Exabeam supports three types of agents for log collection:

  • Windows Log Collectors – Installed on Windows machines.

  • File Log Collectors – Installed on Windows or Linux machines.

  • Gzip Log Collectors – Installed on Windows or Linux machines.

These are lightweight processes that are installed on machines (i.e. workstations, servers) to capture operational data such as hardware events, security system events, application events, operating system metrics, network packets, health metrics, etc. The connectors read from one or more event logs and Gzipped logs. The connectors watch the event logs and send any new events in real time. The read position is persisted in order to allow the connectors to resume after restarts.

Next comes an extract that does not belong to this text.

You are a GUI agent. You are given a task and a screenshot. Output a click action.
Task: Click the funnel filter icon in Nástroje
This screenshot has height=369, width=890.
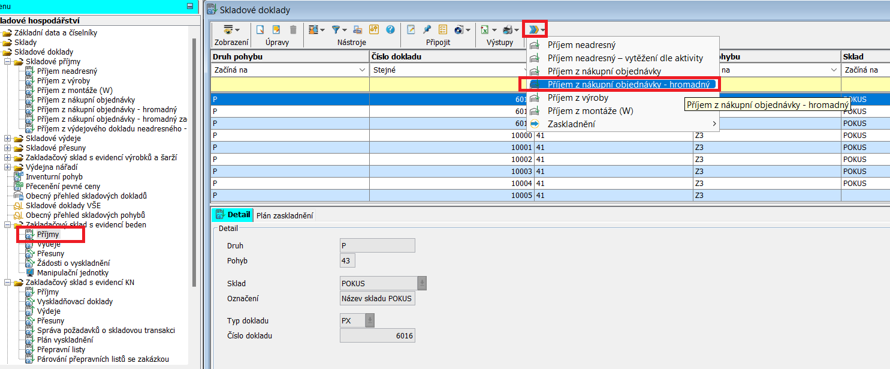336,29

While file log collectors can be installed on Windows machines, they will only collect file inputs and will not collect windows event logs. If you would like to capture Windows event logs you must install Windows Event collectors.

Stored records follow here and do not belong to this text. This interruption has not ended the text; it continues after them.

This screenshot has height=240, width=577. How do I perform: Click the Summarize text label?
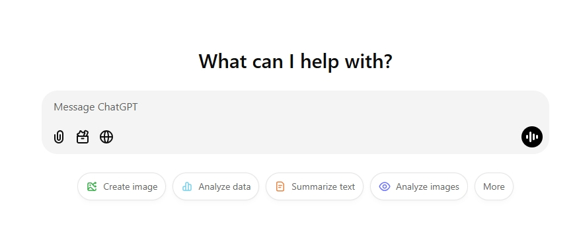click(323, 186)
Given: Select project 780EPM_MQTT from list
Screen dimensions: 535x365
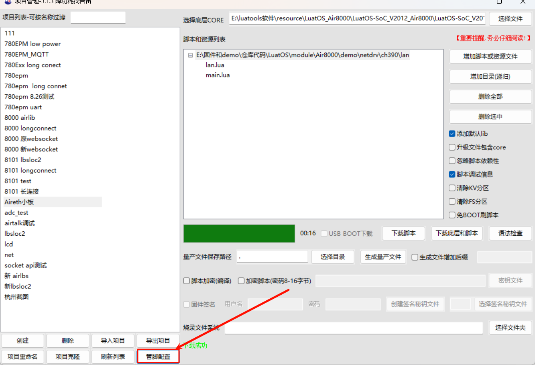Looking at the screenshot, I should 26,54.
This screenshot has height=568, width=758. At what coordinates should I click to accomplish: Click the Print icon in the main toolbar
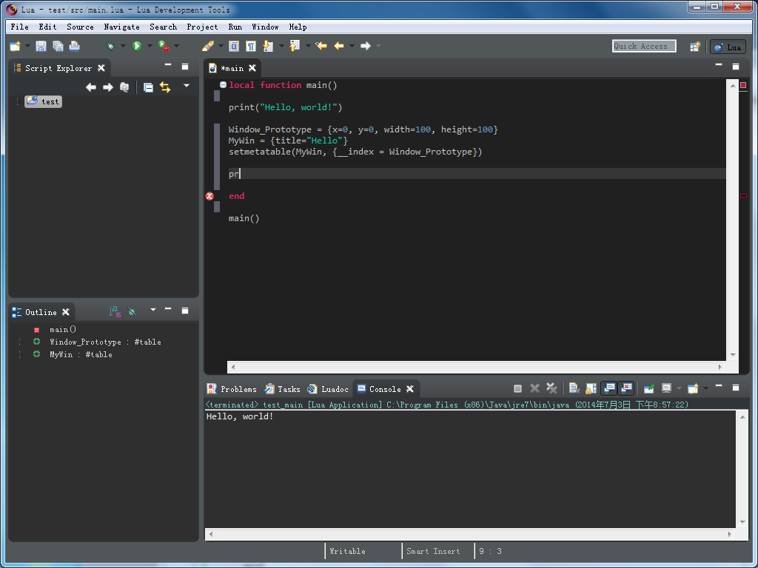(74, 46)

Gzip file collectors process Gzipped files and publish them to Exabeam Data Lake.

Exabeam Data Lake Server Side Collector

Direct log collection is supported on Data Lake. Essentially, as long as there is a way to send syslog from a device (such as Windows or Unix servers) or a security solution (such as a DLP solution), Data Lake can ingest them. Alternatively, Data Lake can remotely connect to databases and Cisco eStreamer to fetch logs. In addition, Data Lake can also ingest logs from any device capable of sending Syslog (e.g. DLP, Firewall).

Data Lake supports data collection from the following log sources:

  • Syslog

  • DB Collectors for MySQL, MS-SQL, Oracle, PostgreSQL

  • eStreamer

Through Cisco eStreamer Collectors, Data Lake provides the ability for organizations to collect data from their Cisco FireSight systems. Like the three collectors mentioned above, the eStreamer collector is a service that runs on the Data Lake appliance and connects to the remote servers communicating over the Cisco eStreamer protocol.

Exabeam Data Lake Ingestor

The Data Lake Ingestion Engine serves as an aggregator, accepting logs via Syslog or via Log Collectors. It supports a variety of inputs that simultaneously pull in events from a multitude of common sources, unifying your data regardless of format or schema.

Data Lake processes streams of records as they occur and builds real-time streaming data pipelines that reliably move data between systems. It organizes all the incoming logs and builds a message queue to the Indexer, buffering and controlling the volume of logs coming into the Indexer.

Warning

Data Lake architecture is optimized to ingest log events that are less than 1 MB per event. This is a high safety limit that many customers will never hit. Please contact Exabeam Customer Success to assist in fine tuning this value.

  • Syslog- The Ingestor will accept syslog via a syslog ingestor instance listening on multiple ports and protocols. The messages will be written to a Kafka message queue. We highly recommend the use of a load balancer to distribute your syslog data across your various nodes in the Data Lake cluster. The collector will accept syslog via TLS on ports 515/TCP and 514/TCP or /UDP. The messages will be forwarded to a message queue.

  • Collectors- These are deployed on customer systems or Data Lake clusters and will send messages to Data Lake directly.

Exabeam Data Lake Processor

The Data Lake Processor accepts raw logs from the Ingestor and then parses relevant information from each log, enriches the data with contextual information, then indexes each log for full-text searching in near real time. The processor dynamically transforms and prepares your data regardless of format or complexity.

Parsing

One of the purposes of indexing data is to turn verbose messages into user-readable data structures. Data Lake extracts pre-defined fields from the logs by running them through a series of parsers. Log events are “typed” as defined by the parsers. For example, a Windows 4624 event from any collector such as Splunk or Exabeam Cloud Connector would be “typed” as windows-4624.

The original log data, along with the parsed fields, are searchable.

Indexing

Indexing normalizes log data and builds a metadata structure to optimize searches. It is be developed from parsed logs with or without enrichment tags.